*Your objective:* List all lines in the material below that contain "Choose".

*Supplied records:*
◆ ◆ ◆ ◆ ◆ ◆ ◆
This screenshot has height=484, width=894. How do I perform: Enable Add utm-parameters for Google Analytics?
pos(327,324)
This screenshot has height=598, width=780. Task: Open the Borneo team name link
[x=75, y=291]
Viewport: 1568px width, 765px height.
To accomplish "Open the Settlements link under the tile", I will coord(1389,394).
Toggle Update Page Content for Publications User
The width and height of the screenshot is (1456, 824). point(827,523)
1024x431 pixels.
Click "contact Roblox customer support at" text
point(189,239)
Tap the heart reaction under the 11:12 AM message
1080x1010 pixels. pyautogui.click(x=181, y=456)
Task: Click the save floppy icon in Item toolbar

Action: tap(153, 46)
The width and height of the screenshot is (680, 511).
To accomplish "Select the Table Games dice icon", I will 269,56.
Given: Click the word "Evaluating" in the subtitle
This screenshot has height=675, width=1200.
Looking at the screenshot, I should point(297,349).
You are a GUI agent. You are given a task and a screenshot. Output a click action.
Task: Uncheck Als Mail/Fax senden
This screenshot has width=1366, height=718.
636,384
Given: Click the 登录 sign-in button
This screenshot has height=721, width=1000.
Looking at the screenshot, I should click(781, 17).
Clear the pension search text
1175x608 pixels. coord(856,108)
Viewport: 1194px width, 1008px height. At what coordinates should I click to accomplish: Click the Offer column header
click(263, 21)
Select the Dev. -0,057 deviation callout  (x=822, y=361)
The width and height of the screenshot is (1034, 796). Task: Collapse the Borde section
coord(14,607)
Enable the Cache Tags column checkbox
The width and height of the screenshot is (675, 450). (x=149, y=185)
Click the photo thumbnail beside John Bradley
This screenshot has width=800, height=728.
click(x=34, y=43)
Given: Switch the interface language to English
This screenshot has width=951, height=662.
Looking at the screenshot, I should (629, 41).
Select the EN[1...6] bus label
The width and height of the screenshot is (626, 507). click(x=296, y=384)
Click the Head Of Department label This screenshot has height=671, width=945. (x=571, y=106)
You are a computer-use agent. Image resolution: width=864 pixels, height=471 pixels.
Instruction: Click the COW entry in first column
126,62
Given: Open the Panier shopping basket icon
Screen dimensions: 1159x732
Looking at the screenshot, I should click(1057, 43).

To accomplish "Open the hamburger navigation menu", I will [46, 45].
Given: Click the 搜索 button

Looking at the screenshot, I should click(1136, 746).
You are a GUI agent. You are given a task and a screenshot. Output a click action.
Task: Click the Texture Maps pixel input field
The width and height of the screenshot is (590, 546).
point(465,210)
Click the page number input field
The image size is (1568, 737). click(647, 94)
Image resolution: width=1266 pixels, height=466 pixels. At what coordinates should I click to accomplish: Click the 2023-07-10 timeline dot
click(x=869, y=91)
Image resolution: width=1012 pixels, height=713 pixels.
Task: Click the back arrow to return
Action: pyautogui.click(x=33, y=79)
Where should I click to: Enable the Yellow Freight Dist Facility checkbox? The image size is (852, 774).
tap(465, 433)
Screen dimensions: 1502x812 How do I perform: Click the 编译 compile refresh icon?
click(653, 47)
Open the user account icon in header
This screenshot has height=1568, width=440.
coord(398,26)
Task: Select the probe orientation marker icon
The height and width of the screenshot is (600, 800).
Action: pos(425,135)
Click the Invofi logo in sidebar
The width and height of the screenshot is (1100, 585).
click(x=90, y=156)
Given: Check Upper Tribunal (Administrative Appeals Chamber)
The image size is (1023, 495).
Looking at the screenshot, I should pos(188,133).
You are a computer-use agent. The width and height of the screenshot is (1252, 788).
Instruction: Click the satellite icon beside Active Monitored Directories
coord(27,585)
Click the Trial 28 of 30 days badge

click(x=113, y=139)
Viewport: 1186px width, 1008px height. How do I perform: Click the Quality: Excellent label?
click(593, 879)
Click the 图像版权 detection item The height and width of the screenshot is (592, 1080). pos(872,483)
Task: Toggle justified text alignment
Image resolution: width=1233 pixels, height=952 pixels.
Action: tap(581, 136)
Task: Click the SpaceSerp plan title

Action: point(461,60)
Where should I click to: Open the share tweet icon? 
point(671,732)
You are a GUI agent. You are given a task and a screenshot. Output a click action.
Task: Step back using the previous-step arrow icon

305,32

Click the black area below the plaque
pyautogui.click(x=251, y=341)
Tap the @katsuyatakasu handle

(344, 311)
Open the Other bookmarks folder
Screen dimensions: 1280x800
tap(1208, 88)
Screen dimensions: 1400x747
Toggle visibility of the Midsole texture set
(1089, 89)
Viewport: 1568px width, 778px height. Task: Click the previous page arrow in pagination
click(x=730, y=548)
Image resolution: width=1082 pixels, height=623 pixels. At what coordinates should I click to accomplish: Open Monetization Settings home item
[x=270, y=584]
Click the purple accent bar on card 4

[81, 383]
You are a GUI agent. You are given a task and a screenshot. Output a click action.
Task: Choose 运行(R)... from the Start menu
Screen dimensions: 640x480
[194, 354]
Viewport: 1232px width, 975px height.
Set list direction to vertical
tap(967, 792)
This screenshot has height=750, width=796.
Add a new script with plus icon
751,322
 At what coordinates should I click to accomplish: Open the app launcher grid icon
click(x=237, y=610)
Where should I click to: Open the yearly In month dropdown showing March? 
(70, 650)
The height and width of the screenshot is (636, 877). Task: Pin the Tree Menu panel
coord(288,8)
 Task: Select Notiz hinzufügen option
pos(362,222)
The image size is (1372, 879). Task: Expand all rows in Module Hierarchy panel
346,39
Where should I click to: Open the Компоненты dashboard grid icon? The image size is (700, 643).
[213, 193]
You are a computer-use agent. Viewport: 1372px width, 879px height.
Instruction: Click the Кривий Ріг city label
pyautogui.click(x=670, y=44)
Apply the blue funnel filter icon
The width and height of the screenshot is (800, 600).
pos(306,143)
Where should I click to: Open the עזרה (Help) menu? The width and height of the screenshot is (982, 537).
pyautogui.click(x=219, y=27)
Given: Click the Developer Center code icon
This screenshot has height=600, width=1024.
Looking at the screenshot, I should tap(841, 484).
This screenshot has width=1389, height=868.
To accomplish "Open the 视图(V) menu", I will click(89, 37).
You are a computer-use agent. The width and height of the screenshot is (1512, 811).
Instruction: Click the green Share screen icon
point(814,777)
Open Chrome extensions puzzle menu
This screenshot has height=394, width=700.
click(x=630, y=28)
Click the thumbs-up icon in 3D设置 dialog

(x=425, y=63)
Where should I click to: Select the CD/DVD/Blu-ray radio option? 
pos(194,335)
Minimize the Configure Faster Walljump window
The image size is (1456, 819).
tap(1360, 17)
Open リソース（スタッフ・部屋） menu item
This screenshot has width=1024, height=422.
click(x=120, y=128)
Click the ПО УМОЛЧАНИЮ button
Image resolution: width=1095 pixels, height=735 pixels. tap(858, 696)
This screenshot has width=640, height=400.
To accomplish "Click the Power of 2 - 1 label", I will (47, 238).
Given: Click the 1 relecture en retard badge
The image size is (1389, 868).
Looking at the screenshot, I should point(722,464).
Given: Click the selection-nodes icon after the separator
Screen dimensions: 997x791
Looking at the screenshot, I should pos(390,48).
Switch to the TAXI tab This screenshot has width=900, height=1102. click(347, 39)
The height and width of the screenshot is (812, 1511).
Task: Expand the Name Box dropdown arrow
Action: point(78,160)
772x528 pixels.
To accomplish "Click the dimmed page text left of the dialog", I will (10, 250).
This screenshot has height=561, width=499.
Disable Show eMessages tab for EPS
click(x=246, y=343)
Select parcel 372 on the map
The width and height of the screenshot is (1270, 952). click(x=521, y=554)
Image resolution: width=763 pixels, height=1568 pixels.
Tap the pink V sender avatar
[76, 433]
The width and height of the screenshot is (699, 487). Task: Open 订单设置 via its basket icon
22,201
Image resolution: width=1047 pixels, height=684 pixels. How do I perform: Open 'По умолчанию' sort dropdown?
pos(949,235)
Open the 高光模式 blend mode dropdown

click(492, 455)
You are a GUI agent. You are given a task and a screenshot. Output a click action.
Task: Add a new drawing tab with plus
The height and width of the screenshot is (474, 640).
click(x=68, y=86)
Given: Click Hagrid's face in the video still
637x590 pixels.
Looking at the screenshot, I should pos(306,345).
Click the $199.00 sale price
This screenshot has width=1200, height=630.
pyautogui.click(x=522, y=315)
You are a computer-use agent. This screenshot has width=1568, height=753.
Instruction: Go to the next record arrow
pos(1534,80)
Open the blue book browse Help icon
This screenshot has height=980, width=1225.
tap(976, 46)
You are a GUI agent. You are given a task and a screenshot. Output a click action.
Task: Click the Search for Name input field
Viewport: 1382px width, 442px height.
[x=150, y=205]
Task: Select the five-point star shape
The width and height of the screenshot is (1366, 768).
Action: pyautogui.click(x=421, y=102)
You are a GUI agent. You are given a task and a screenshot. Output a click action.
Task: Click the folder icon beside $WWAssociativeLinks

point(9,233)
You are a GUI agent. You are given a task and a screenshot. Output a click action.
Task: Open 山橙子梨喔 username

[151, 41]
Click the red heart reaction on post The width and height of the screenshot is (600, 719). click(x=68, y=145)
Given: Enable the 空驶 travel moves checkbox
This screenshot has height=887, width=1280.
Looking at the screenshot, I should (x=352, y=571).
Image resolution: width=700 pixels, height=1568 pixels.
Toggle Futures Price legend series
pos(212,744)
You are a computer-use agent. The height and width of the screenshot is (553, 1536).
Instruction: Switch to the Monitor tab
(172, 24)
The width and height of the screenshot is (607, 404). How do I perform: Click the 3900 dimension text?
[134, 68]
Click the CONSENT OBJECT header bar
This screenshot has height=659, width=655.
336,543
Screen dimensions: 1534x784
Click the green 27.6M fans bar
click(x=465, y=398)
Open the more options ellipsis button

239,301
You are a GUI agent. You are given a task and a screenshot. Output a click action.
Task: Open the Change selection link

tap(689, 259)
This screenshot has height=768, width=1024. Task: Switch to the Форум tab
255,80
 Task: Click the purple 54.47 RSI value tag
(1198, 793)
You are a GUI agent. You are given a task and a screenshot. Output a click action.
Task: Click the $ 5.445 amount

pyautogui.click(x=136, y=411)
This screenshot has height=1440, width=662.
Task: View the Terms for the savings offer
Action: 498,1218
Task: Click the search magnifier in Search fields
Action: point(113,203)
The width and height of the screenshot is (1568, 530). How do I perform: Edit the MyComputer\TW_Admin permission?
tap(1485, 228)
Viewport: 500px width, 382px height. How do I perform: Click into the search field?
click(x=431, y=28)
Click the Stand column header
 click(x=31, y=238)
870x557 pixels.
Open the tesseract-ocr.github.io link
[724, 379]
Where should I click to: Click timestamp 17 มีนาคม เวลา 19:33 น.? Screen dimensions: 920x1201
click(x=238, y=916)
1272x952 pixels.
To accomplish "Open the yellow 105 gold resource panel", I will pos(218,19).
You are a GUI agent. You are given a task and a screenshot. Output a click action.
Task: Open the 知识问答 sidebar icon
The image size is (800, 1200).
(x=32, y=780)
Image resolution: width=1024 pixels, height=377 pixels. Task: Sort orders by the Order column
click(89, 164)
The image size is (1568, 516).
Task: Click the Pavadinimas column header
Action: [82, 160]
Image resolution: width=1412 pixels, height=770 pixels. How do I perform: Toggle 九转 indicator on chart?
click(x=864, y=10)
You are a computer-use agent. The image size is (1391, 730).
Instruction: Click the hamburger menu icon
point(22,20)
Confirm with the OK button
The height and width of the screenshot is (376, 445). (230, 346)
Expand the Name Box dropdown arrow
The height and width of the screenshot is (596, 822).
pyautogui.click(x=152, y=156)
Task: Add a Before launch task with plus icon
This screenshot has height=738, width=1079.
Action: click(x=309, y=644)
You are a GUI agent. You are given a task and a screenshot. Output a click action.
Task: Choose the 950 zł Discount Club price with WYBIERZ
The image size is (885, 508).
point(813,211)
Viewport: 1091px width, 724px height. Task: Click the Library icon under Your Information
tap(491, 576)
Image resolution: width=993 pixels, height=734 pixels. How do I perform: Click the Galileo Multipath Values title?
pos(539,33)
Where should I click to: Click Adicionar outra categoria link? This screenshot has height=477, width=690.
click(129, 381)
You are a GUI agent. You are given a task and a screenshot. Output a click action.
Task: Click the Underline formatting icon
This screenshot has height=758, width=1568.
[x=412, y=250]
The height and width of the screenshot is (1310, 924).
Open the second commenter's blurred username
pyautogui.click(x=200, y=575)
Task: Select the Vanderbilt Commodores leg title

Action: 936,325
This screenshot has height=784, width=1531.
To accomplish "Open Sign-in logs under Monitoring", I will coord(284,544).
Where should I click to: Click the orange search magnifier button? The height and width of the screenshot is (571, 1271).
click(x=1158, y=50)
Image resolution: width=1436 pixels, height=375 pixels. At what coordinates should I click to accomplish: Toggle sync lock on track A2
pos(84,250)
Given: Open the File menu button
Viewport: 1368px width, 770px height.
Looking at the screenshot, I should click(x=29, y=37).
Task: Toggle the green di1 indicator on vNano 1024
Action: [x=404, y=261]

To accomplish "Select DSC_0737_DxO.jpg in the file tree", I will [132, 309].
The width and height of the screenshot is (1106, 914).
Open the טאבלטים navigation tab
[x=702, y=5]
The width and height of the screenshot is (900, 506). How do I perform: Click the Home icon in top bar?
◆ ◆ ◆ ◆ ◆ ◆ ◆
*Response to this exercise:*
Task: Choose 运行(R)... from the Start menu
Task: Choose the 950 zł Discount Club price with WYBIERZ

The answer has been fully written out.